Anning came from next to nothing, was self-taught, and did more for the field of paleontology than anyone else. She read everything she could get her hands on regarding fossils, going so far as to hand copy borrowed publications, including illustrations, so that she might retain a copy for reference. Her gritty, back-breaking profession was fraught with peril. Christopher McGowan writes of the cliffs Anning hunted fossils on that:

“The dry marl is hard and firm as rock, but when it rains water cascades like mountain streams, transforming it into a soft and glutinous mass. This makes the cliff prone to slump, especially during the winter months. Cliff falls occur without warning, making Black Ven a particularly hazardous place to collect fossils. Anning herself narrowly escaped death during one such fall, but her dog, Tray, was not so lucky, and was buried alive.” 
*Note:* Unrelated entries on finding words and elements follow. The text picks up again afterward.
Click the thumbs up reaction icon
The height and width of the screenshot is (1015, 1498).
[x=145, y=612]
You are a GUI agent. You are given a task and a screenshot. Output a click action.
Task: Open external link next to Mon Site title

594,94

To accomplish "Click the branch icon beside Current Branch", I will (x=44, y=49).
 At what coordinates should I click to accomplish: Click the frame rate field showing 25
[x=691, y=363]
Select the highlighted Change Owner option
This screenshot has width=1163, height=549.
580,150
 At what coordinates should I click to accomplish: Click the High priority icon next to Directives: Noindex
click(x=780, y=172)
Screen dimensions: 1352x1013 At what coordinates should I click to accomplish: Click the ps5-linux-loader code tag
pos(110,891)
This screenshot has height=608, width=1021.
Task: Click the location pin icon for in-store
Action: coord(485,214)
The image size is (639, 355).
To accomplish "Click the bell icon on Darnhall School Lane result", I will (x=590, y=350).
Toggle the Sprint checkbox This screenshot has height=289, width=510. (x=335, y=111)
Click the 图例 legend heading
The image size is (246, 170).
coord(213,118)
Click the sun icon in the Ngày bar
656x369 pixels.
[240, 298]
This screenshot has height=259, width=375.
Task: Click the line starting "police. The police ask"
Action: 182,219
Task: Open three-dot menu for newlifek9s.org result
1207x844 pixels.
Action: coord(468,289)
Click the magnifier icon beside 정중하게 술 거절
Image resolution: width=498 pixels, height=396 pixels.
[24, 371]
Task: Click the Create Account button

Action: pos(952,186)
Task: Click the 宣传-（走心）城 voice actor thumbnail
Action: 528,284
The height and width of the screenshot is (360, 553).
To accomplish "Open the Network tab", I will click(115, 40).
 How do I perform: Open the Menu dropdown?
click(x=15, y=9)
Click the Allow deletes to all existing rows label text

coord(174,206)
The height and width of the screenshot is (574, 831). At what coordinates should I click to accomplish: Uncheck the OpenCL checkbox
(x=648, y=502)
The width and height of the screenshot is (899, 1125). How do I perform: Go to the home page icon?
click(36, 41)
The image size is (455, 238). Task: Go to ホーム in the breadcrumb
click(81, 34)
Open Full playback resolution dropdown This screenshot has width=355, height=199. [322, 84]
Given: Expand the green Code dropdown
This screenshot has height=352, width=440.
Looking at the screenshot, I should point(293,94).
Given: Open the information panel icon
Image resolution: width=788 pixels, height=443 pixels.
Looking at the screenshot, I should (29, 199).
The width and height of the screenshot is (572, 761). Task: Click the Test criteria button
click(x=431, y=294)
Despite all of this, her gender saw her rejected by 19th century scientific organizations, with the men she sold the fossils to publishing papers based on her exhausting physical labor. More than capable of outstripping their understanding of the anatomy and geology of her specimens, the only piece of her scientific writing which saw publication in her lifetime was an extract from a letter to The Magazine of Natural History in which she corrected an erroneous claim published earlier that the prehistoric shark Hybodus was a member of a new genus.   

Ammonite sacrifices Mary Anning’s own compelling tale on the altar of the LGBTQ movement of the moment. In doing so, it does an immense disservice to Anning’s memory and women and girls everywhere.

The words Anning once wrote to a young girl in London are even more readily applied to Lee, Winslet, Ronan, and the rest of their grave-robbing Hollywood brethren.

“I beg your pardon for distrusting your friendship. The world has used me so unkindly, I fear it has made me suspicious of everyone.”